Camille Kroely, chief metaverse officer de L'Oréal. © L'Oréal

"L'une des premières volontés du groupe et de notre direction était d'apprendre. Donc dès l'an dernier, nous avons réalisé des sessions de formation avec l'ensemble du Comex autour de la création d'un wallet, de l'achat de crypto, d'initiation au gaming et aux plateformes de métaverse", nous relate Camille Kroely. "Par la suite, nous avons identifié des gens au sein du groupe déjà familiers du secteur pour qu'ils inventent avec nous ces expériences. Aujourd'hui, on s'appuie en premier sur eux". Désormais, la fonction de Camille Kroely consiste finalement à inscrire les marques du groupe dans de nouveaux univers tout en prêtant soin de ne pas aliéner leur identité respective. "Nous n'avions pas d'idée préconstruite mais nous avons appris que le jeu et le métaverse ont un intérêt pour la beauté, qu'il y a 45% de femmes dans le gaming et qu'avec les avatars, il n'y a aucune limite à la créativité et l'expression." Pour établir des partenariats clefs comme celui avec la plateforme de création d'avatars Ready Player Me, la chief metaverse officer souligne "un travail de veille constant car il faut constamment défier nos croyances et nos habitudes, même s'il est nécessaire de faire le tri entre le buzz et les tendances de fond".

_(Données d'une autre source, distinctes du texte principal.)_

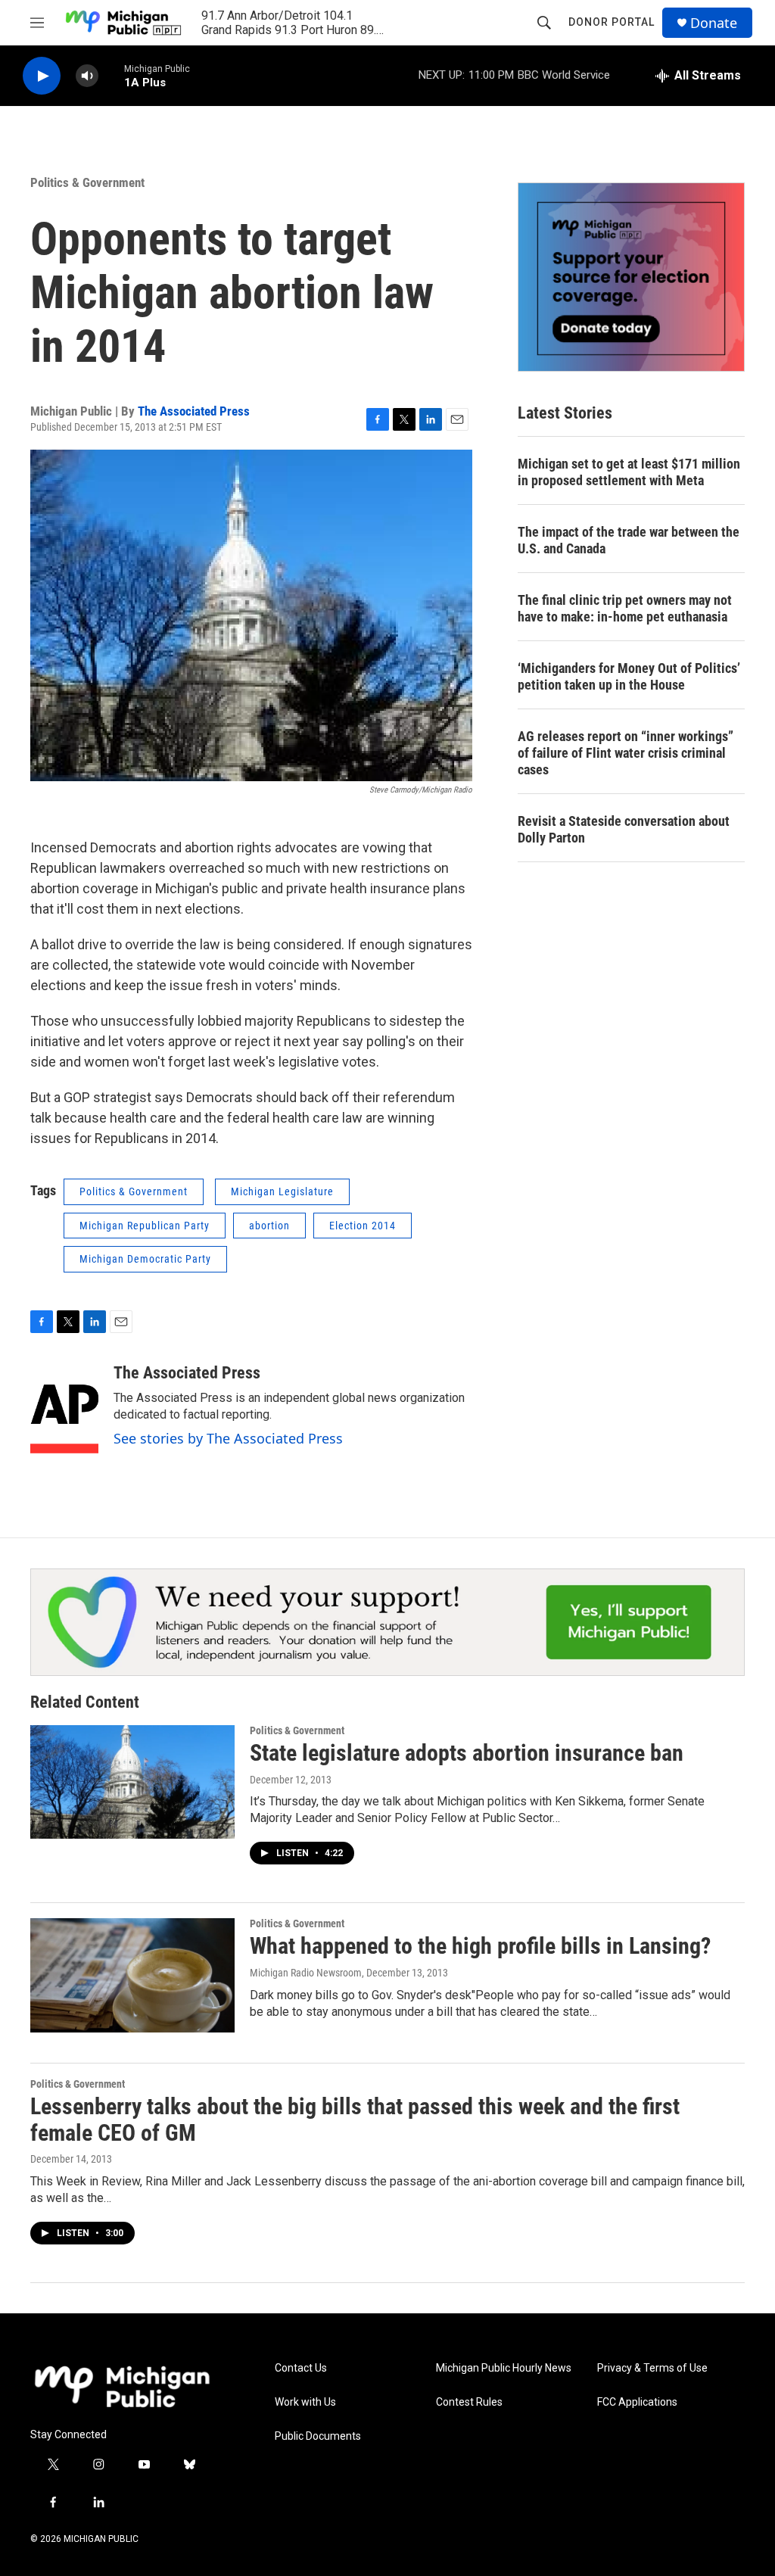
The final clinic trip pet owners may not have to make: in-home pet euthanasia (625, 608)
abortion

Une veille des projets constante

Au sein d'AMTD, Benjamin Eymère prône également le temps nécessaire de la réflexion. Ancien avocat en droit de la propriété intellectuelle, il estime que si "20% de son temps est consacré à la créativité, 80% relève du juridique. Il y a du droit privé, qui vient se confronter à du droit public. Si tu fais un token, cela peut être considéré comme un security (un titre financier, ndlr) par la SEC ou en France, l'AMF. Tout le monde a des idées mais il faut être en capacité de créer un cadre juridique et légal pour que ton business ne s'arrête pas au bout de deux ans. L'enjeu réglementaire est quand même là. Ça signifie juste qu'il faut bien cadrer les contrats liés au NFT."

Benjamin Eymère, chief metaverse officer d'AMTD. © L'Officiel

Une pensée régulièrement alimentée par des déplacements dans les événements phares, NFT Paris, NFT.NYC ou encore le Forum économique de Davos durant lequel il organisait une journée du Web3 ponctuée par une table-ronde avec Yat Siu (cofondateur d'Animoca Brands), Pascal Gauthier (CEO de Ledger), Sébastien Borget (cofondateur de The Sandbox) et Magali Ginsburg (cofondatrice de Transcend). Pour autant, il assure que son emploi du temps n'est que "très peu occupé par des rendez-vous physiques, il y a beaucoup de digital et beaucoup de veille de projets".  Quant à Camille Kroely, il n'est pas rare de la voir elle aussi évangéliser le public lors de conférences, d'ailleurs souvent au même endroit que Benjamin Eymère.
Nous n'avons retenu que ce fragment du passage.